* **WORK TO BE COMPLETED**
Here the job is to print only the lines from the one containing "600x708 pixels. Task: Select" to the end of the entries, both included, exactly as they stand, with pictures excluded.

..........

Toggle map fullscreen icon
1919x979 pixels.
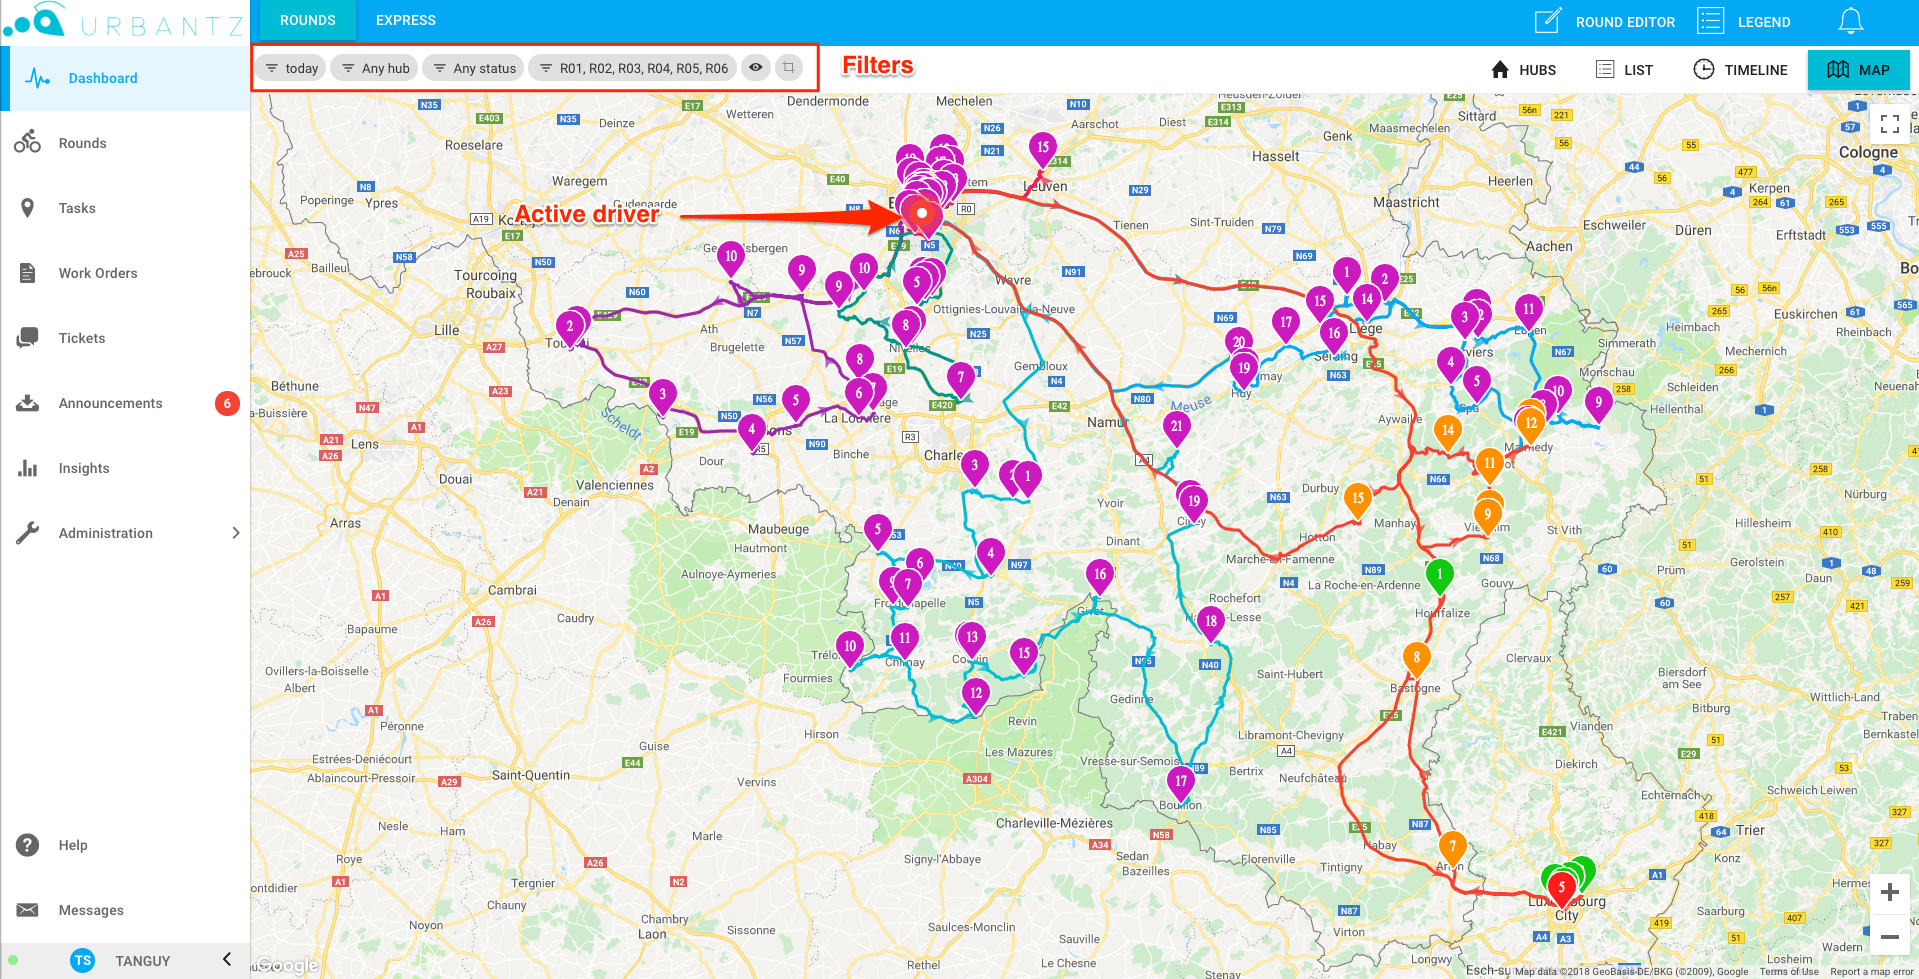1889,124
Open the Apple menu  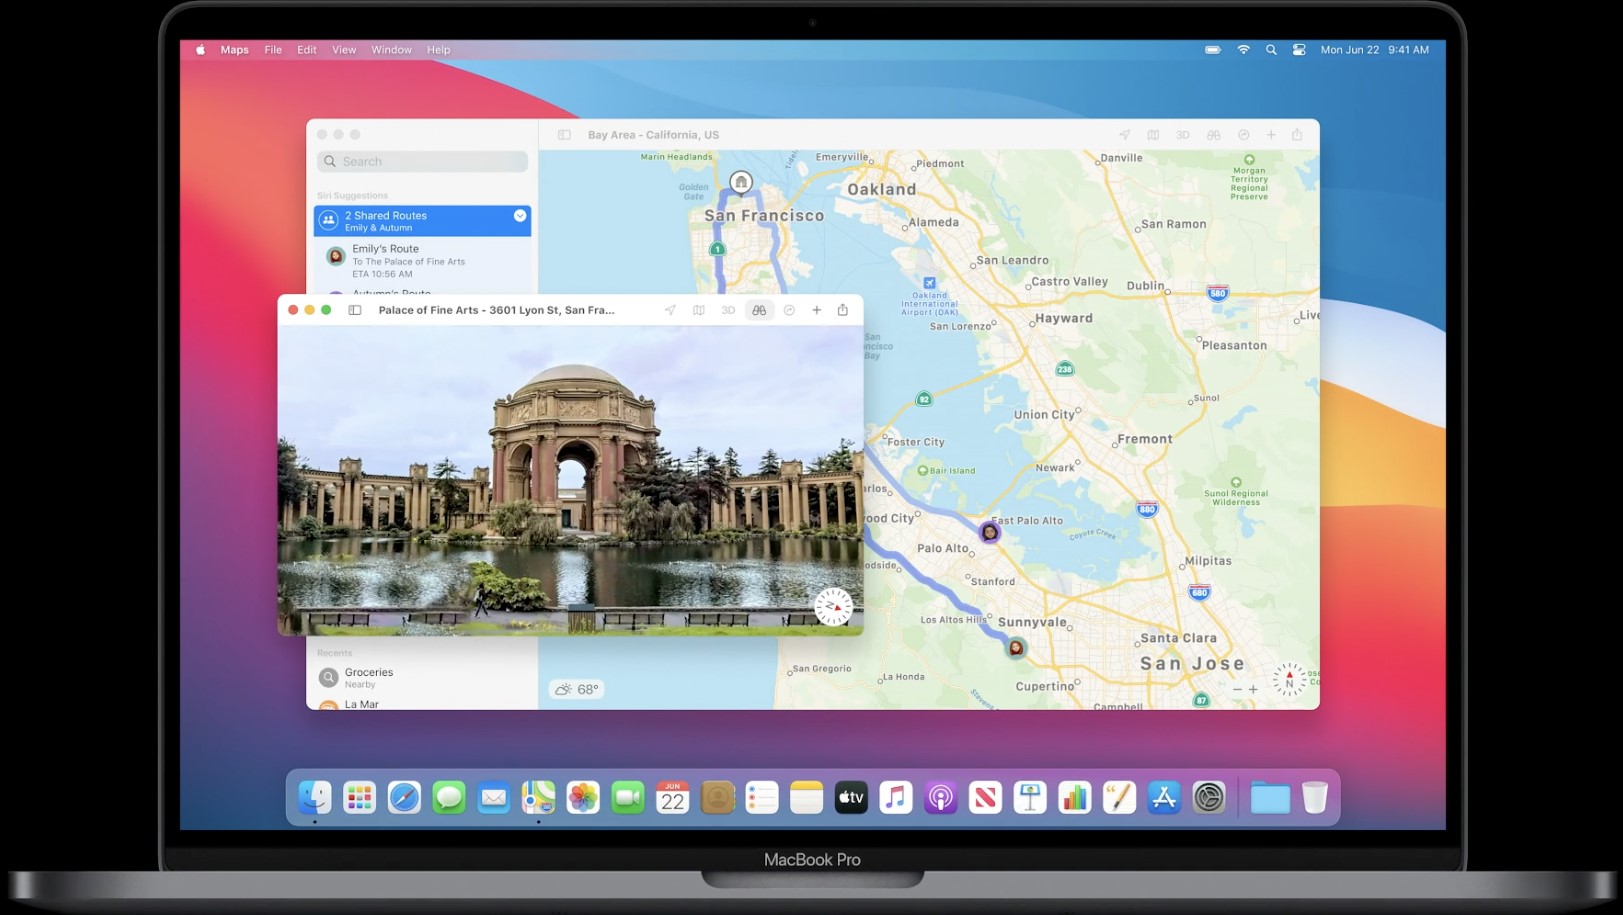point(200,49)
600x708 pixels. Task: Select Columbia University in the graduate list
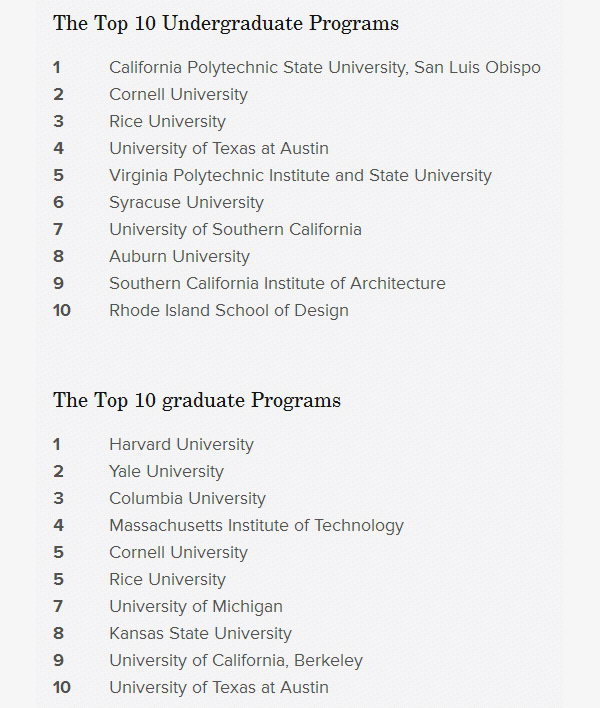tap(187, 499)
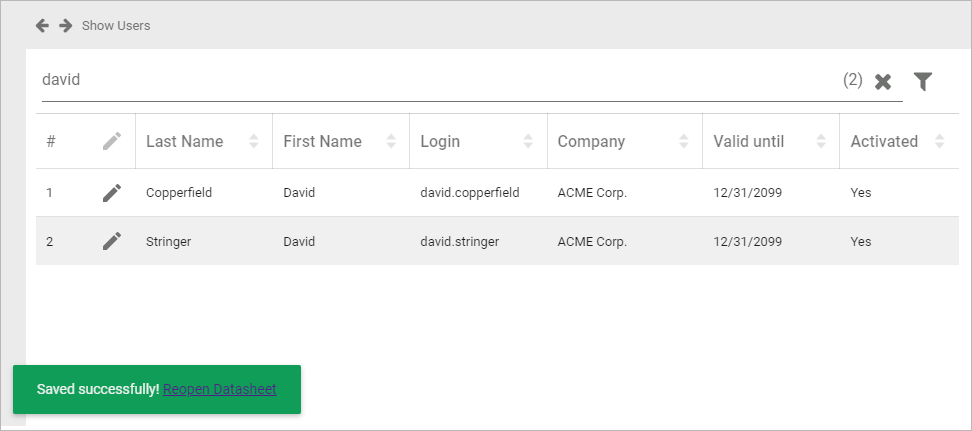
Task: Select the Stringer last name cell
Action: [168, 241]
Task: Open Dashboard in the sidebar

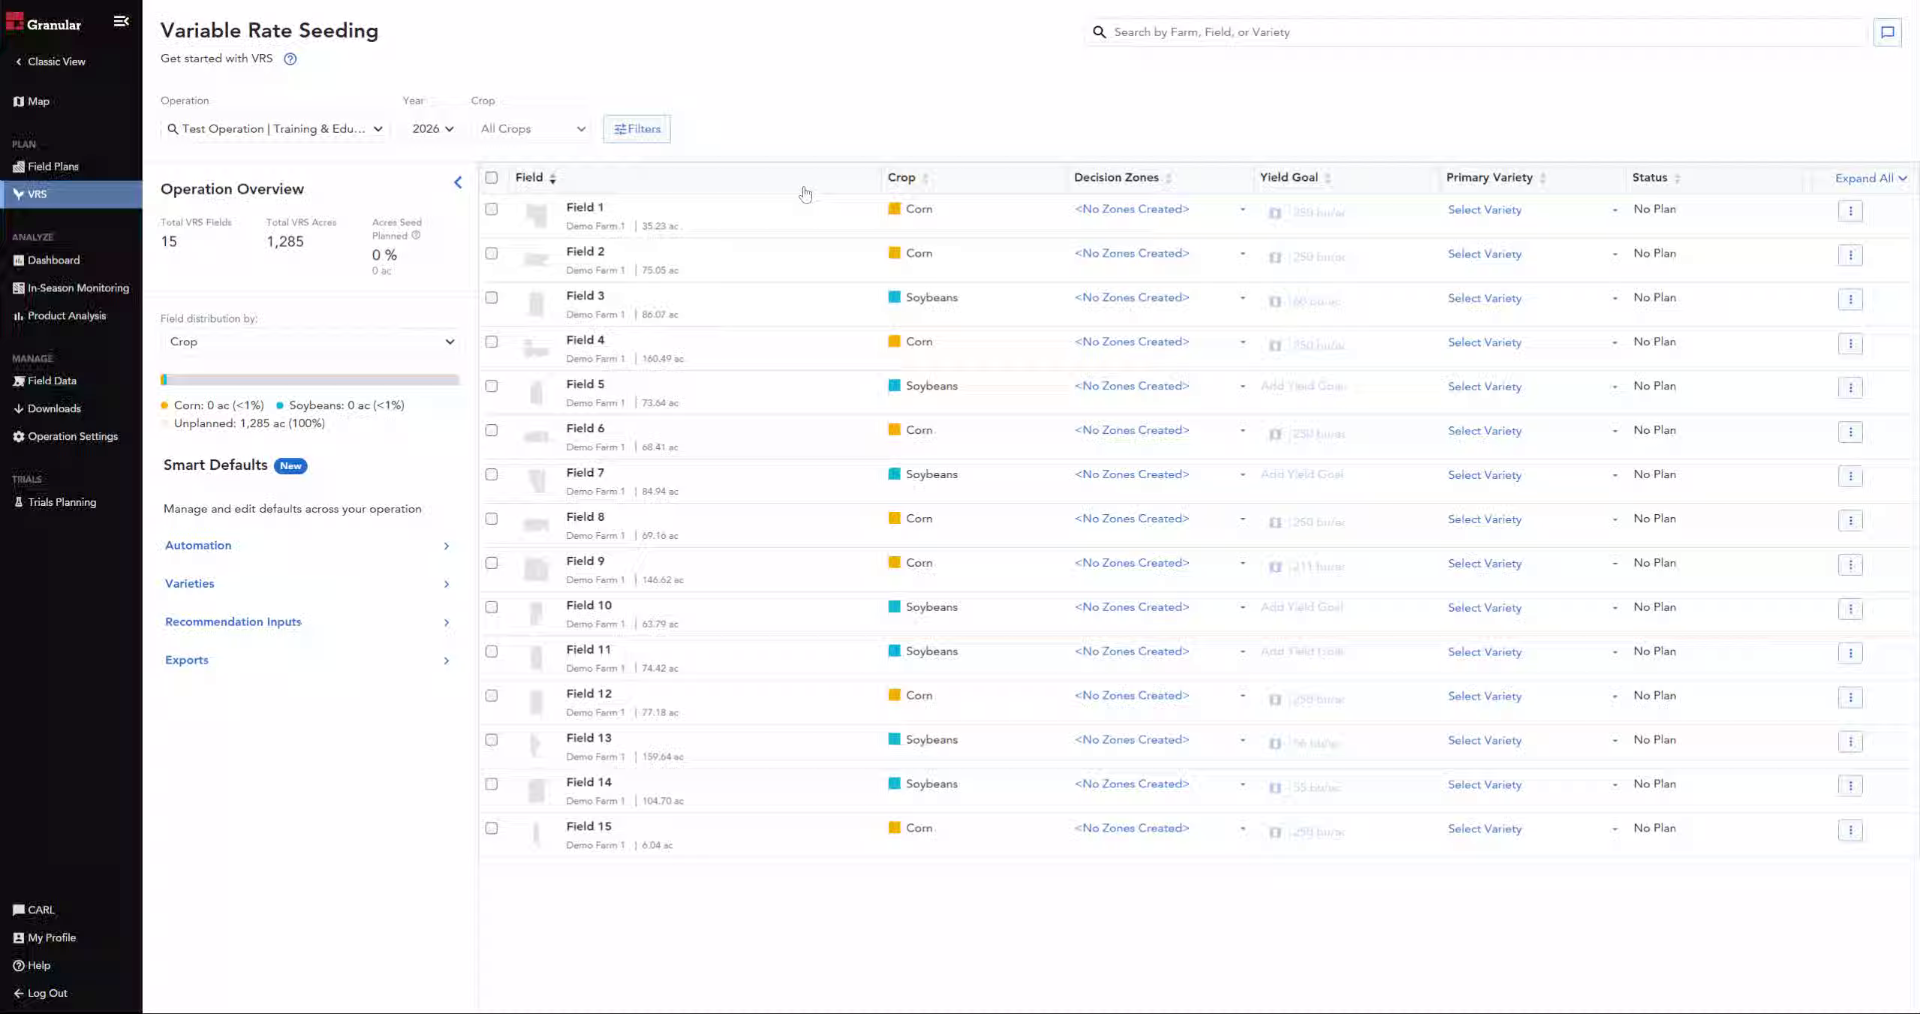Action: click(54, 260)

..........

* **RESULT OF THE TASK**
600x708 pixels. Task: Select Columbia University in the graduate list
tap(187, 499)
Task: Select the Stringer last name cell
Action: [168, 241]
Task: Open Dashboard in the sidebar

Action: click(54, 260)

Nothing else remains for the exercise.